Fig. 7: lncREST regulates proliferative phenotypes and is required for accurate mitosis.

a Score of the replication stress CX9 signature⁴⁰ in TCGA colorectal tumors with high and low lncREST expression. TCGA patient samples were divided in two groups depending on their lncREST expression (40% upper percentile as high, 60% lower percentile as low). For each one of them, the activity of the 17 copy number signatures was calculated and plotted. Boxplots represent 25 to 75 percentiles, whiskers are 1.5 x interquartile range (interquartile range = percentile75-percentile25). b Mitotic HCT116 cells stained with α-tubulin (green) and p-CENP-A (red) antibodies and transfected with CTRL or lncREST targeting LNA GapmeRs, and relative quantification showing the percentage of mitotic cells identified for each type of alignment.

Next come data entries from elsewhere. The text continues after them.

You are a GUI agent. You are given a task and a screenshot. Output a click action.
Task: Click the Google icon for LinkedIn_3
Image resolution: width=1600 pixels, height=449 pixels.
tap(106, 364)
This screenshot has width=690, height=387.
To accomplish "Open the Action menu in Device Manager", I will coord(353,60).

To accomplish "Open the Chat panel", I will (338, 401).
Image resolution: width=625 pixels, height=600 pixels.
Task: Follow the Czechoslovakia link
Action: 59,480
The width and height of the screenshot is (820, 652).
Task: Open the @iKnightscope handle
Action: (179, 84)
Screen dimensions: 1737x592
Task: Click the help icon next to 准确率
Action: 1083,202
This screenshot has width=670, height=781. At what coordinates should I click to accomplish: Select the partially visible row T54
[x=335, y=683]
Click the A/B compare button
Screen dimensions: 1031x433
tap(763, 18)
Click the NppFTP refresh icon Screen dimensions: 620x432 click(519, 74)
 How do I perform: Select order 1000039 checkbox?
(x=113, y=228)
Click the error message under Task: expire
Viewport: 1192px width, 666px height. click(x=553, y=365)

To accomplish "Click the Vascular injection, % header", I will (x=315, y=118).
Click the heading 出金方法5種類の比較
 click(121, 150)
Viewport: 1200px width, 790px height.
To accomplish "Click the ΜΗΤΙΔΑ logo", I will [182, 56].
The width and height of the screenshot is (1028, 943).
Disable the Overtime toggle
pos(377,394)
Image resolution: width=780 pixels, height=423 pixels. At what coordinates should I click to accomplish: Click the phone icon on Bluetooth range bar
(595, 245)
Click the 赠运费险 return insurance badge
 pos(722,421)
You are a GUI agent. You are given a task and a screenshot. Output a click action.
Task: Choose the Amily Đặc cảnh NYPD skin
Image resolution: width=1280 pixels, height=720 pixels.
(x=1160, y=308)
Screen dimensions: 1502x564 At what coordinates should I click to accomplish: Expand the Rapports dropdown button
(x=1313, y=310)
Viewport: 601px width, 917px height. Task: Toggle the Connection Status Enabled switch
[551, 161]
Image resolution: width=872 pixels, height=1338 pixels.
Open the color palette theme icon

Representative image of the predominant type of alignment for CTRL and lncREST KD cells, are shown. 50 cells per sample were analyzed. n = 3 for CTRL and lncREST KD1, 2 for lncREST KD2. *p < 0.05; **p < 0.01; ***p < 0.001. (mean with SD, two-tailed unpaired t-test). c, d Cell proliferation measured my MTS assay in HCT116 cells (untreated and HU-treated) transfected with lncREST of CTRL LNA GapmeRs c and lncREST KO (two-tailed unpaired t-test, mean ± SD, n = 3). *p < 0.05; **p < 0.01; ***p < 0.001, ****p < 0.0001 d. Absorbance (Abs) at 490 nm was measured over a time course of 4 days, starting from 48 h post transfection in (c), and the day after plating the cells in (d). *p < 0.05; **p < 0.01; ***p < 0.001; (mean ± SD, n = 3 per group). e, f Analysis of tumors generated by subcutaneous injection of control or lncREST-depleted HCT116 cells e or lncREST KO cells f in BALB/cA-Rag2 − /−γc − /− mice. Graphs show average tumor volume ±STD calculated using the formula Length x Width x Height/2. two-tailed unpaired t-test (n = 4 for e, *p = 0.0012 T1, *p = 0.035 T3, *p = 0.027 T4, **p = 0.017 T6, *p = 0.049 T7. n = 6 for f, *p = 0.036 T2, **p = 0.0028 T3, ***p = 0.00015 T4. g Proposed model for the mechanism of action of lncREST. Upon replication stress, NCL protein localizes to the chromatin where it interacts with lncREST. This is required for the localization of RPA and p-ATR at the forks for the effective S-checkpoint signaling, leading to fork stalling. The action of lncREST protects cells from genomic instability by assuring the correct functioning of the S-phase checkpoint. For b–f, source data are provided as a Source Data file.